Fig. 4: ssDNA enhances the PprI-DdrO interactions.

a FRET showing the interactions between PprI and DdrO. The transfer efficiency is represented by the RFU ratio of 530/480 nm. Data represent the means of the three replicates and the bars represent their standard deviations. One-way ANOVA method followed by Tukey’s post-hoc test was performed to compare the significant differences. b A Snapshot of all-atom molecular dynamics (MD) simulations of the PprI-DdrO-ssDNA model. The DG-PprI, DdrO, and ssDNA are labeled and shown as surface, cartoon and sticks, respectively.
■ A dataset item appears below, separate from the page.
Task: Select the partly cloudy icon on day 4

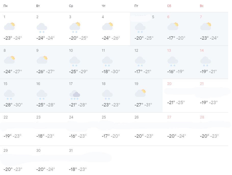Action: [107, 26]
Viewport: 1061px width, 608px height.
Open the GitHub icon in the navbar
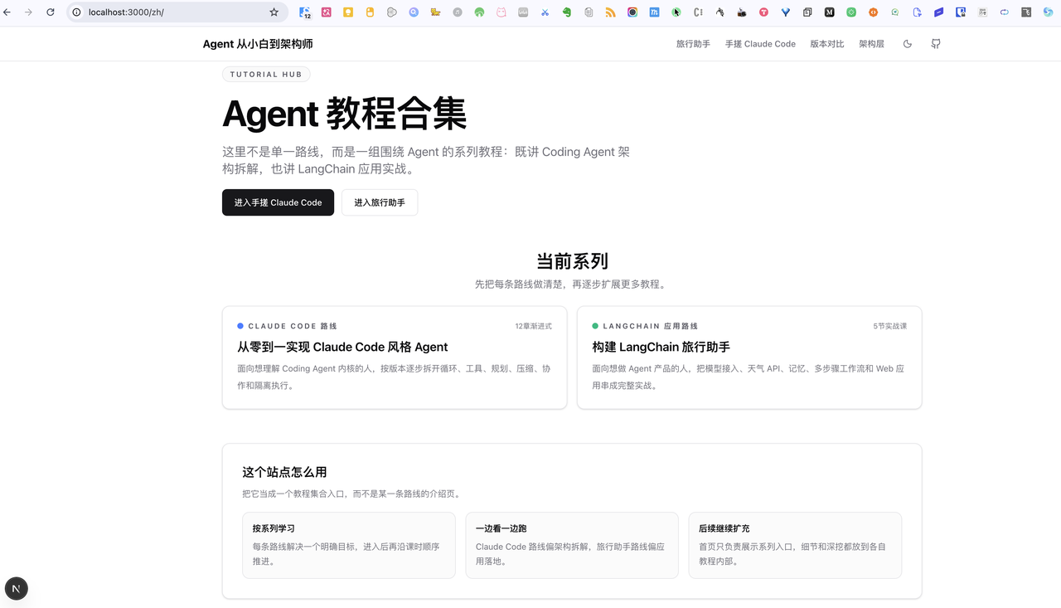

The cleavage center of DG-PprI and the CSR loop of DdrO (Arg118) are highlighted in red and green, respectively. c Close view of cleavage center of PprI and CSR of DdrO during MD simulations. R118 of DdrO interacts with the phosphate group of ssDNA through hydrogen bonds. d RMSD of CSR loop in the ternary complex model during 500 ns simulations. e The relative binding free energy change (ΔΔG) of R118A mutation in the presence of ssDNA was estimated through free energy perturbation (FEP) calculations. Data are presented as mean values +/− SEM from 3 independent experiments. f Cleavage (lanes 1–10) and ssDNA activation (lanes 11-20) assays of the DdrO mutants (E116A, L117A, R118A, and G119A). The reaction conditions is the same as in Fig. 3d. Source data are provided as a Source Data file.